On 06/27/2012 04:43 PM, Jon Hunter wrote:
> Hi Franky,
>
> On 06/25/2012 03:52 PM, Franky Lin wrote:
>> Hi Kevin, Tarun,
>>
>> We are using the expansion connector A on Panda board to mount a SDIO
>> WiFi dongle on MMC2 with a level triggered interrupt signal connected to
>> GPIO 138. It's been working fine until 3.5 rc1. The board hang randomly
>> within 5 mins during a network traffic test. After bisecting we found
>> the culprit is "[PATCH 8/8] gpio/omap: fix missing check in
>> *_runtime_suspend()" [1].
>
> I have been looking into this today to see if I can replicate the
> problem that you have reported. However, so far I have not had any luck.
> Please note that my test setup is not exactly the same as yours as I
> don't have your wlan module. However, I have been using a 2nd board to
> generate gpio events to a panda-es to see I can make it lock up. I have
> tried mainline kernel 3.5-rc1 and 3.5-rc3 but I have not seen any
> problems after sending 100k gpio events (over many minutes). My setup is
> as follows ...
>
> - OMAP4460 panda-es with gpio-138 connected to OMAP3430 beagle gpio-11.
> - Mainline kernel 3.5-rc1/3 using omap2plus_defconfig (no changes)
> - Created a simple kernel module that acquires gpio-138 and sets up a
> IRQ with flag IRQF_TRIGGER_HIGH (for active high level interrupt).
> - GPIO events are triggered roughly every 1ms

Don't know if it's related, but we also mux several other pins on
connector A:
/* MMC2 Mux for extension board */
/* MMC2 CMD */
OMAP4_MUX(GPMC_NWE, OMAP_MUX_MODE1 | OMAP_PIN_INPUT_PULLUP),
/* MMC2 CLK */
OMAP4_MUX(GPMC_NOE, OMAP_MUX_MODE1 | OMAP_PIN_INPUT_PULLUP),
/* MMC2 DAT 0-3 */
OMAP4_MUX(GPMC_AD0, OMAP_MUX_MODE1 | OMAP_PIN_INPUT_PULLUP),
OMAP4_MUX(GPMC_AD1, OMAP_MUX_MODE1 | OMAP_PIN_INPUT_PULLUP),
OMAP4_MUX(GPMC_AD2, OMAP_MUX_MODE1 | OMAP_PIN_INPUT_PULLUP),
OMAP4_MUX(GPMC_AD3, OMAP_MUX_MODE1 | OMAP_PIN_INPUT_PULLUP),
/* GPIO MUX for OOB interupt of dongle */
OMAP4_MUX(MCSPI1_CS1, OMAP_MUX_MODE3 | OMAP_PIN_INPUT_PULLDOWN),
/* GPIO MUX for WLAN_ENABLE for dongle */
OMAP4_MUX(MCSPI1_CLK, OMAP_MUX_MODE3 | OMAP_PIN_OUTPUT),

> Can you confirm ...
> 1. You are just using omap2plus_defconfig with no changes?
No, we enable following options
CONFIG_DEVTMPFS=y
CONFIG_DEVTMPFS_MOUNT=y
CONFIG_USB_OHCI_HCD=y

> 2. Rough frequency of gpio events?
3367 interrupts were triggered during a 10 secs throughput test.
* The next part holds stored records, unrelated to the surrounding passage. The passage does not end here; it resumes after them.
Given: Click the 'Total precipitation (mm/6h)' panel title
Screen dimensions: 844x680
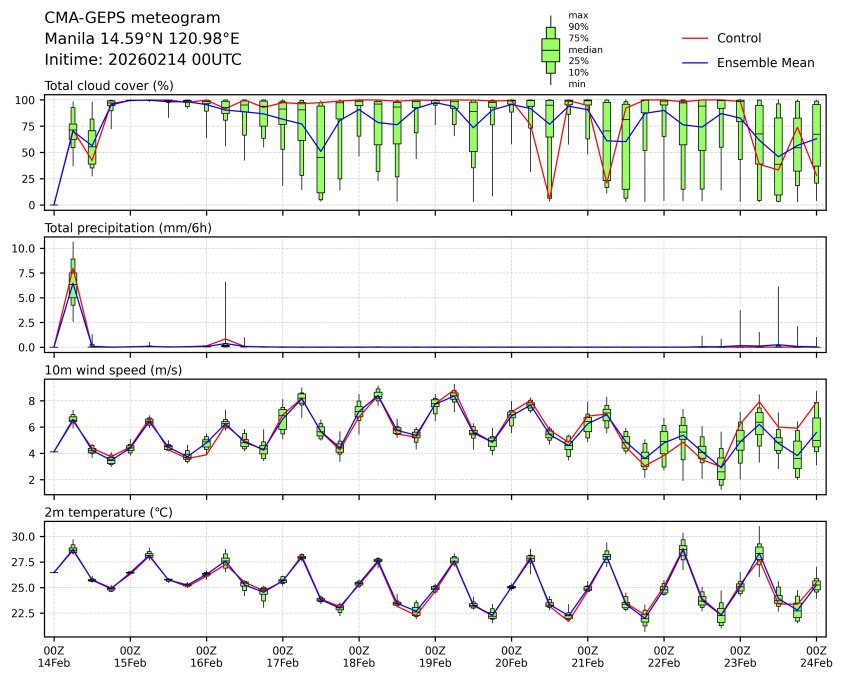Looking at the screenshot, I should click(x=128, y=228).
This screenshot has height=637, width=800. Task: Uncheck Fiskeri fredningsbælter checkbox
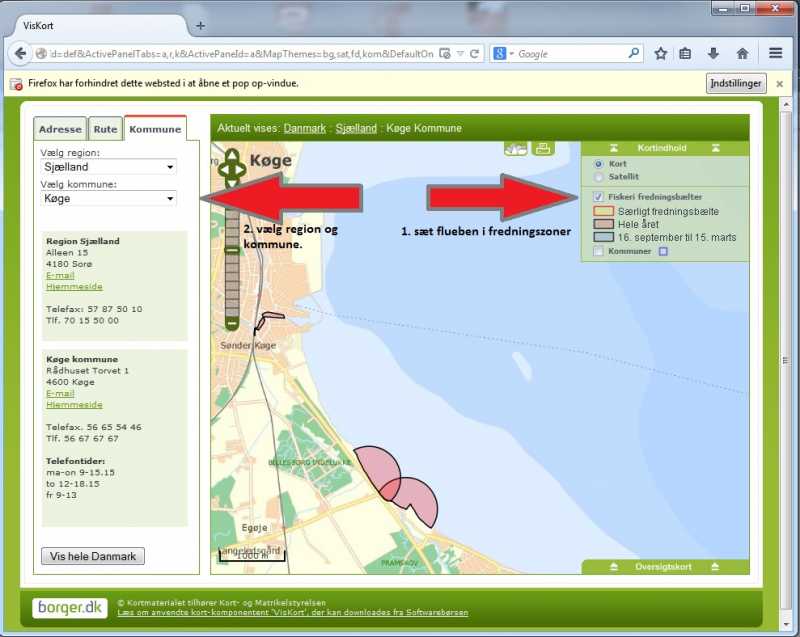coord(598,197)
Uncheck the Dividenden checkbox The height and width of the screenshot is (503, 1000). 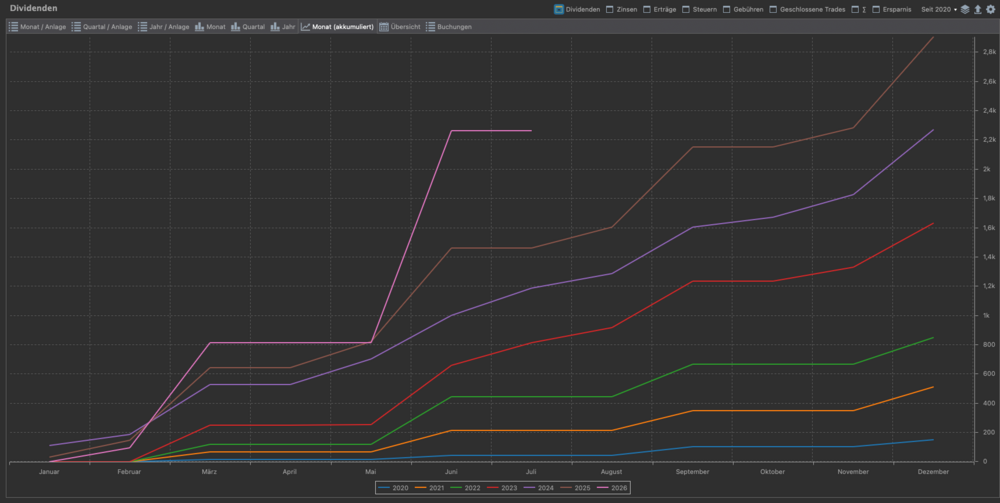(578, 10)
> 3. Is the gpio configured for active low or high?
active high

> 4. When the hang occurs, what is the state of the gpio? Active or
> inactive? Can you probe it with a scope? If it was always active I
> could see that this would lock the device up, but I am not sure how
> that would relate to the results from your bisect???

I dont have a scope nearby. Let me see if I can find one tomorrow.

>> I noticed Kevin raised some similar cases on other platforms and also
>> provided two patches in the patch mail thread. But unfortunately those
>> two patches doesn't help in our case. I tested the driver with 3.5-rc3
>> mainline kernel and the issue is still there. I can only "fix" the hang
>> by either reverting the commit or disabling CONFIG_PM_RUNTIME. Also, the
>> hang only happens on Panda ES board. Old Panda with 4430 works good.
>
> It does not make sense to me yet why this would only impact 4460, but I
> will keep this in mind.
>
> In your wlan driver are you acquiring and freeing the gpio often? Or are
> you only acquiring the gpio on boot?
>
> The reason I ask is because for omap4, it seems that we are not
> currently calling omap2_gpio_prepare_for_idle() during idle and so the
> only time I see us call the runtime_suspend/resume handlers for omap4 is
> during probe and when we acquire and free the gpio.
>
> So if you were not acquiring and freeing the gpio and are using the
> stock kernel, then as far as I can tell, the runtime pm code is not
> being exercised much. My test is not acquiring and releasing the gpio
> and so I am wondering if that is the secret to reproducing this problem :-)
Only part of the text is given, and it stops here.